Weighted by a rough estimate of the likelihood of winning the nomination (NSW-WAPA/.778), the 2020 Democratic nominee would beat Trump by an average 3.2 points, just over the median Democratic presidential margin (+3.0) in the previous six presidential elections, which include three elections with an incumbent seeking reelection and three elections with no incumbent. Excluding Biden and Sanders, however, decreases the margin to -0.3 points, with the caveat from the preceding paragraph.
However, it is the Electoral College which decides who wins presidential elections. Examining polling averages from the 28 states for which I have at least one hypothetical match-up poll and comparing them to my partisan-lean measure 3W-RDMyields a median national popular vote win by the Democrat by between 2.9 (excluding Biden and Sanders) and 4.8 points. I will address state-level returns in much more detail in an upcoming post.
Until next time…
 Alabama, California, Colorado, Massachusetts, Minnesota, North Carolina, Oklahoma, Tennessee, Texas, Virginia
 Essentially, polls are weighted within nation/state by days to nominating contest and pollster quality to form an area-specific average, then a weighted average is taken across Iowa (weight=5), New Hampshire (5), Nevada (4), South Carolina (4), time-weighted average of subsequent contests (2) and nationwide (1). Within subsequent contests, I weight the “Super Tuesday” states twice subsequent contests. As of this writing, I have at least one poll from, in chronological order, Maine, Michigan, Mississippi, Missouri, Ohio, Washington, Arizona, Florida, Illinois, Georgia, Wyoming, Wisconsin, Connecticut, Delaware, Maryland, New York, Pennsylvania, Indiana, Oregon, Montana, New Jersey and New Mexico.
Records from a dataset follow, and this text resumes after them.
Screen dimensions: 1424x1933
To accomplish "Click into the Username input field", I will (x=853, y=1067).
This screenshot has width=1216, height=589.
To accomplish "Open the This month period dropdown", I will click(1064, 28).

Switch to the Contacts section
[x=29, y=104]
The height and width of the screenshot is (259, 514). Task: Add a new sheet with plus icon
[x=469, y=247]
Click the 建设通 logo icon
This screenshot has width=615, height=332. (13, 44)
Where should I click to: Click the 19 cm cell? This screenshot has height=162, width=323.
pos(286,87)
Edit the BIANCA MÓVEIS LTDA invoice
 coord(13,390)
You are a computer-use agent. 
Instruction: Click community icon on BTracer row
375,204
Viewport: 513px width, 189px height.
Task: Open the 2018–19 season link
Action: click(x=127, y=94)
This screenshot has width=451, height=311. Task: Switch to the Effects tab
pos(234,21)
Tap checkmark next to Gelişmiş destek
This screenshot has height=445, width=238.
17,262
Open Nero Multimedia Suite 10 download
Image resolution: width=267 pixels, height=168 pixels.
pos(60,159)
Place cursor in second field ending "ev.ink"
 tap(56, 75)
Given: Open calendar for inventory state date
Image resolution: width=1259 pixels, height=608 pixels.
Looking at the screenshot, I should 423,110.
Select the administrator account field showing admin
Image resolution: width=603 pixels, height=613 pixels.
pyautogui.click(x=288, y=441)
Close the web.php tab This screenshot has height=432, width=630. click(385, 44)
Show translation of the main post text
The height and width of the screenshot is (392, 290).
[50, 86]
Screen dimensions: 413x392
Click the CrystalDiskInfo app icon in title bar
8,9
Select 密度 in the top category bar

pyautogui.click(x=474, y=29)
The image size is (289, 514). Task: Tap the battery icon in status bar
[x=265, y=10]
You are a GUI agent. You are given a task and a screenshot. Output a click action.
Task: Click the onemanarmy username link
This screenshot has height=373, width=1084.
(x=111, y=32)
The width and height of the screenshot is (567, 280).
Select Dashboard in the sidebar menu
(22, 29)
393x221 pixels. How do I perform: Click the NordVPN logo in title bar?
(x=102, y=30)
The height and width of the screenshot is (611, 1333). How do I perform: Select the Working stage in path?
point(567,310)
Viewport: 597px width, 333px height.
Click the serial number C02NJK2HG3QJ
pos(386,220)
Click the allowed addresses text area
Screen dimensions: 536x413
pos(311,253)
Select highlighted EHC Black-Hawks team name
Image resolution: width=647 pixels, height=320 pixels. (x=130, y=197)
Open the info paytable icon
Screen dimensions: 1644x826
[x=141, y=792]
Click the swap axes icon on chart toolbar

 Primarily California (33), Texas (19) and North Carolina (8)
 Primarily Wisconsin (14), Florida (12), Pennsylvania (9) and Michigan (8)—not coincidentally, the four states President Donald J. Trump won in 2016 by the narrowest margins, making them among the most-polled overall.
 Including a few YouGov polls released prior to December 20, 2019 only just posted by FiveThirtyEight
 Including one conducted by Evan Falchuk and Lou DiNatale between October 23 and 25, 2019
 Distribution: National (34), Iowa (6), New Hampshire (7), Nevada (2), South Carolina (3), California (6), Wisconsin (2) and Texas, Illinois, Connecticut and New Mexico one each
 Examining only the most recent polling: Steyer 4.3, Klobuchar 3.3, Yang 2.7, Gabbard 2.2…and Bloomberg 1.0. All other candidates are between 0.15 and 0.18.
 Pennsylvania, New Hampshire, Wisconsin, Michigan, North Carolina, Texas, Iowa, Arizona, South Carolina, Minnesota, Nevada, Massachusetts, Florida, New York, Kentucky, Maine, Ohio, North Dakota, California, Alaska, Washington, Colorado, Missouri, Utah, Virginia, Montana, Connecticut, Georgia, New Mexico
 The mean—heavily skewed by some extremely Democratic-leaning polling in Utah—ranges between 3.5 and 6.2.